Nir Shabat of Geva (IL)

Volodymyr Polosukhin of Ramat Gan (IL)

Shlomo Fruchter of Ness Ziona (IL)

Golan Pundak of New York NY (US)

Roy Atsmon of Tel-Aviv (IL)

ENABLING LARGE LANGUAGE MODEL-BASED SPOKEN LANGUAGE UNDERSTANDING (SLU) SYSTEMS TO LEVERAGE BOTH AUDIO DATA AND TEXTUAL DATA IN PROCESSING SPOKEN UTTERANCES - A simplified explanation of the abstract

This abstract first appeared for US patent application 20240203404 titled 'ENABLING LARGE LANGUAGE MODEL-BASED SPOKEN LANGUAGE UNDERSTANDING (SLU) SYSTEMS TO LEVERAGE BOTH AUDIO DATA AND TEXTUAL DATA IN PROCESSING SPOKEN UTTERANCES

Simplified Explanation: The patent application describes a method where a computing device receives audio data of a user's spoken utterance, processes it using automatic speech recognition to generate textual data, creates a semantic representation based on both the audio and textual data using a large language model, and uses this representation to fulfill the user's spoken request.

Key Features and Innovation:

  • Receiving audio data capturing a user's spoken utterance
  • Processing audio data with automatic speech recognition to generate textual data
  • Creating a semantic representation using a large language model
  • Utilizing the semantic representation to fulfill the user's spoken request

Potential Applications: This technology can be applied in virtual assistants, customer service chatbots, language translation services, and voice-controlled devices.

Problems Solved: This technology addresses the challenges of accurately understanding and responding to spoken language, improving user interaction with computing devices.

Benefits:

  • Enhanced user experience with voice-controlled devices
  • Improved accuracy in speech recognition and response
  • Efficient communication between users and computing devices

Commercial Applications: The technology can be used in smart speakers, mobile devices, call centers, and language translation services to enhance user interaction and streamline communication processes.

Prior Art: Prior research in automatic speech recognition, natural language processing, and language models can provide insights into the development and evolution of this technology.

Frequently Updated Research: Stay updated on advancements in automatic speech recognition, language models, and semantic representation techniques to enhance the performance and capabilities of this technology.
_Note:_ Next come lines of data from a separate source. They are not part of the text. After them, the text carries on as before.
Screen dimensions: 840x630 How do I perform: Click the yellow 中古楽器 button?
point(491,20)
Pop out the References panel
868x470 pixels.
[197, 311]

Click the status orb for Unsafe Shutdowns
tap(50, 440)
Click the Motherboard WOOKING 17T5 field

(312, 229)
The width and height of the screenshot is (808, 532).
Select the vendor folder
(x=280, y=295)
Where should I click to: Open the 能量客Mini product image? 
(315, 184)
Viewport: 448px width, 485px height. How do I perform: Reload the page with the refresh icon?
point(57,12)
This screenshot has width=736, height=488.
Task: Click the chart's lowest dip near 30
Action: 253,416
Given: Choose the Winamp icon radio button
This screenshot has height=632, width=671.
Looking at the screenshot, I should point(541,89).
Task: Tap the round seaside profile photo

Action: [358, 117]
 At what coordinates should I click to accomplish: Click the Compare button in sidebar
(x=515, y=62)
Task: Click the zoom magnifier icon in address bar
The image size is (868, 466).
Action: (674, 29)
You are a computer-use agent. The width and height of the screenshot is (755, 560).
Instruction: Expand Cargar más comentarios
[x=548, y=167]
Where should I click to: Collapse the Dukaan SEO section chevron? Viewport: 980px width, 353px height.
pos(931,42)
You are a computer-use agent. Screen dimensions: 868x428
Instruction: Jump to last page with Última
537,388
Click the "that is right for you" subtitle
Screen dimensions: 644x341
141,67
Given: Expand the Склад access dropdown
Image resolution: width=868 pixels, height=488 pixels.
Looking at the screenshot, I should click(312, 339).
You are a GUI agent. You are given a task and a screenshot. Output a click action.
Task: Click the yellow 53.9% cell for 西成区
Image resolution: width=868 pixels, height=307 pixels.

Questions about the Technology: 1. How does this technology improve user interaction with computing devices? 2. What are the potential challenges in implementing this technology in real-world applications?


Original Abstract Submitted

in various implementations, a method implemented by one or more processors of a computing device can comprise receiving audio data that captures a spoken utterance of a user; processing the audio data using an automatic speech recognition (asr) model to generate textual data corresponding to the spoken utterance; generating a semantic representation corresponding to the spoken utterance of the user based on applying both the audio data and the textual data as input across a large language model (llm); and causing the semantic representation corresponding to the spoken utterance of the user to be utilized in fulfilling the spoken utterance.